At the end of December, many people focus on goals and resolutions for the next twelve months. For a moment, let’s move beyond personal ambitions.

What are your hopes for your church in the new year?

church-1

Instead of fixating on a single number (attendance, offering, VBS involvement), think of the health of your church. What areas of weakness or sickness could be prayed for and addressed in 2016?

My Church

I don’t intend this post to be prescriptive, so let me tell you one of the ways I’m praying for my church in 2016. (Other small, Reformed churches may find this diagnosis familiar.)

Washington Presbyterian Church is a small church in southwest Pennsylvania that has seen exciting growth over the last three years.
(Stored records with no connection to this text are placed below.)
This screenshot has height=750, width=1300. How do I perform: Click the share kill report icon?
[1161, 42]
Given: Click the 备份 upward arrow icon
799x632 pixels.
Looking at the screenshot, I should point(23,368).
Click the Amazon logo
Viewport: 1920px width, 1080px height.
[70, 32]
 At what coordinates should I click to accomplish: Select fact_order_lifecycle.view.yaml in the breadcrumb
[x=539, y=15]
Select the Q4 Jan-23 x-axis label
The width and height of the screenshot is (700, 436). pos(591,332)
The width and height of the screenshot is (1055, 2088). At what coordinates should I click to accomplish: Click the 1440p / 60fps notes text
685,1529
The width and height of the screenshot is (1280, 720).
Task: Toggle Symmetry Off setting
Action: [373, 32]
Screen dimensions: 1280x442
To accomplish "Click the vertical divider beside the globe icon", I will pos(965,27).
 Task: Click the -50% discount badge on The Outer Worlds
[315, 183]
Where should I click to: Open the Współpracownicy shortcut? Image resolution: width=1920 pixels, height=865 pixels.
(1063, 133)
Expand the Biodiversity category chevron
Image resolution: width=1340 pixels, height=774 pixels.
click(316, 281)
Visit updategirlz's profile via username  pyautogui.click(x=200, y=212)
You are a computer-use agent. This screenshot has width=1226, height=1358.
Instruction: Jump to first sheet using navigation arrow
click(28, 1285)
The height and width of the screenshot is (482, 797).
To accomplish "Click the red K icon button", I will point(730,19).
Our Sunday morning congregation and church membership have both swelled a bit as committed Christians have joined us. Some of these believers are new to the area, some are just new to our body. These are awesome folks and God has blessed our church through them.

Though our numbers are up, we haven’t seen much growth in the realm of conversion—unbelievers confessing Jesus as Lord for the first time. So, while my church has lots of room for growth, I plan to pray repeatedly about this weakness through the next year.

Lord, Give Us Five!

I’m praying that—as a result of my church’s witness to and proclamation in our community—God would bring at least five people out of darkness into light. That he would transfer them from the kingdom of the devil into the kingdom of the son that he loves. That he would give spiritual sight to at least five people who are blind. That, where there is hopelessness, at least five people would find hope and eternal life. That at least five would know forgiveness where they currently know only guilt. That they would know God as a loving, merciful father and not as a scolding judge. That at least five people would speak the name of Jesus with reverence, joy, and gladness.

Why five? Attaching a number to this request makes my prayer more specific and tangible. The number itself is arbitrary—some may think this number is far too big or far too small. For my church, five conversions would be more than we’ve seen in a while. If it happens, it will be clear both that we needed God and that God moved. This didn’t just come about as a result of our normal ministries, interactions, or personalities.

How will I react to success or failure? I plan to pray regularly, earnestly, and publicly about this. If God grants this request, I plan to be quick to glorify him. If 2016 ends with fewer than five conversions, it won’t be a failure. Though God wouldn’t have granted this request, it won’t alter the substance of my prayers. Conversions, the spread of the gospel, the proclamation of Jesus as Lord—this is always a central mission of the church.

What do you dream for your church in the next year? How will you pray and act to bring it about?